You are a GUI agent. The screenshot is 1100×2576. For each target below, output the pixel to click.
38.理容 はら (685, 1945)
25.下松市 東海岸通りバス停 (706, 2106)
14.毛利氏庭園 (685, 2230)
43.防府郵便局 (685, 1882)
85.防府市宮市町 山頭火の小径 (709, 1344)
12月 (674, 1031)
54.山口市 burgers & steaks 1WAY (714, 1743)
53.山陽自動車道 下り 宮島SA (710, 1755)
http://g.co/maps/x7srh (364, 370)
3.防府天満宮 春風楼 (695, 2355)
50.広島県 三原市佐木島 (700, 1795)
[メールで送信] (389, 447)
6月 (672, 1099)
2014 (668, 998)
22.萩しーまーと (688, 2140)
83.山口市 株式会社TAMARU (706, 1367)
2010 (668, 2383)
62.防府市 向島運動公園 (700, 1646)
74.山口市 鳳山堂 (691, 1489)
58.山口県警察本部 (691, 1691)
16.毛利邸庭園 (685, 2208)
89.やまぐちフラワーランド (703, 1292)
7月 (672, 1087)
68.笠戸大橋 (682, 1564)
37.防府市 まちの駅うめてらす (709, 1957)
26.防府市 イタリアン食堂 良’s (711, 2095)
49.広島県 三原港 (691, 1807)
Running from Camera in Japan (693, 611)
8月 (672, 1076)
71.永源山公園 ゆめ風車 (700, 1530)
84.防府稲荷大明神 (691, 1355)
* * * * * * * * *
§ **What needs to be done**
Only an exact copy is wanted here: the line containing "2014 (668, 998)" and every later line, up to and including the last line of the listing.

§ **Answer to the problem**
2014 (668, 998)
22.萩しーまーと (688, 2140)
83.山口市 株式会社TAMARU (706, 1367)
2010 (668, 2383)
62.防府市 向島運動公園 (700, 1646)
74.山口市 鳳山堂 (691, 1489)
58.山口県警察本部 (691, 1691)
16.毛利邸庭園 (685, 2208)
89.やまぐちフラワーランド (703, 1292)
7月 (672, 1087)
68.笠戸大橋 (682, 1564)
37.防府市 まちの駅うめてらす (709, 1957)
26.防府市 イタリアン食堂 良’s (711, 2095)
49.広島県 三原港 (691, 1807)
Running from Camera in Japan (693, 611)
8月 (672, 1076)
71.永源山公園 ゆめ風車 (700, 1530)
84.防府稲荷大明神 (691, 1355)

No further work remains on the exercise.